** Excerpt **
┄┄┄┄┄┄
Bernie and Polly: A Man and his Mule on a Mission
A place inhabited by unique and fascinating people is bound to attract folks with a similar penchant for individuality. Folks like Bernie and his mule Polly. While I was in Elliston, at the Roots, Rants and Roars Festival, I ran into Bernie – a man who exuded a one-of-a-kind personality and a distinct sense of adventure.
I was with a film crew documenting the delicious festival. As we drove along the gorgeous terrain, we passed by a reconstructed flake close to shore. For those of you not from Newfoundland and Labrador, a flake is a platform built on poles and spread with boughs, used for drying fish in the sun. Tied to the flake was a horse. Or was it a donkey? It was a horse. No, it was donkey! We all shouted our guesses over each other. We decided to pull over and investigate further. Turns out we were all right – it was a mule.
Coincidently, Bernie, and Polly the mule, were visiting Elliston and the neighbouring town of Maberly. This odd pair was a hit with locals and visitors alike. I got a chance to chat with Bernie while I was walking along the coast on the Food Hike. He gave me a tour of his little (and I mean little) caravan parked by the water, complete with pullout writing table and woodstove. As we chatted he cooked some capelin on the stove, and the fishy smell invaded the air. I learned he was originally from South Carolina, currently on a quest. Earlier that year he found a record from the 70’s, called The Newfoundlander, in a thrift shop in a small southern town. On the cover were four beautiful photos of the province. An adventure-man by trade, he decided to set off with Polly and find all four pictures by meeting and talking to the friendly people who live here. He would show the album cover to folks he met, and in a tiny notebook he would write down their guesses, and through probability would determine his next destination. Amazingly, one of the guys from the film crew had a picture on his phone of the Pouch Cove Slipway—one the photos on the album! That was one mystery solved.
┄┄┄┄┄┄
** What is being asked **
In the piece about Bernie and Polly, where did Bernie find the record called The Newfoundlander?

** Provided material **
┄┄┄┄┄┄
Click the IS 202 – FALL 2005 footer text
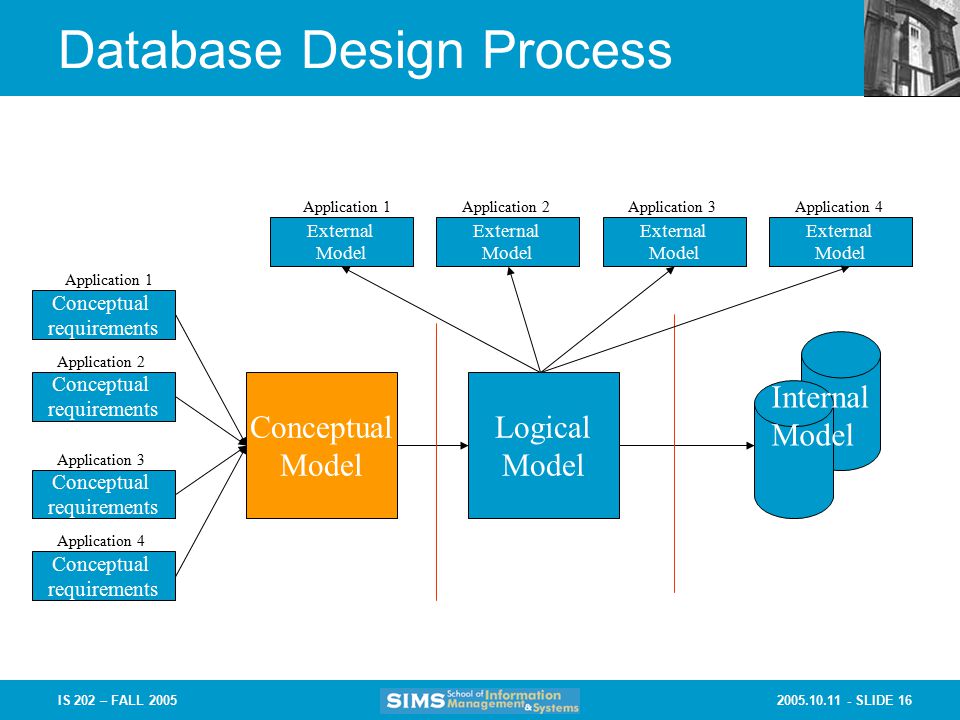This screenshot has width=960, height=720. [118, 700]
┄┄┄┄┄┄
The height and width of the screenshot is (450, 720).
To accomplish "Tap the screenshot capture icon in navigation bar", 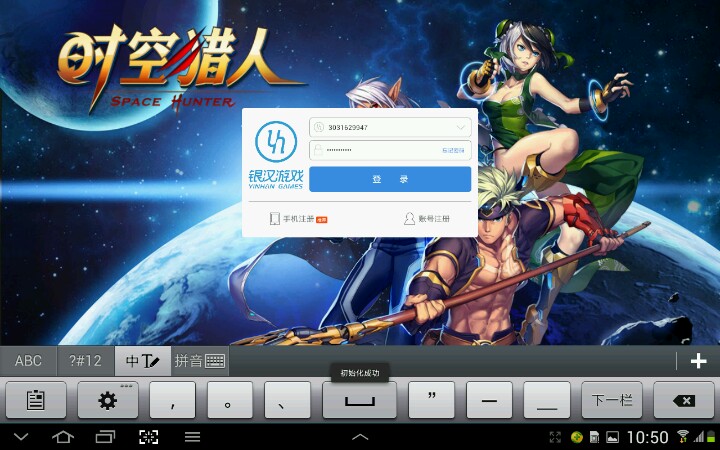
┄┄┄┄┄┄
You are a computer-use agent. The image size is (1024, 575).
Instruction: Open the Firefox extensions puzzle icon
┄┄┄┄┄┄
** Response to this exercise **
In a thrift shop in a small southern town.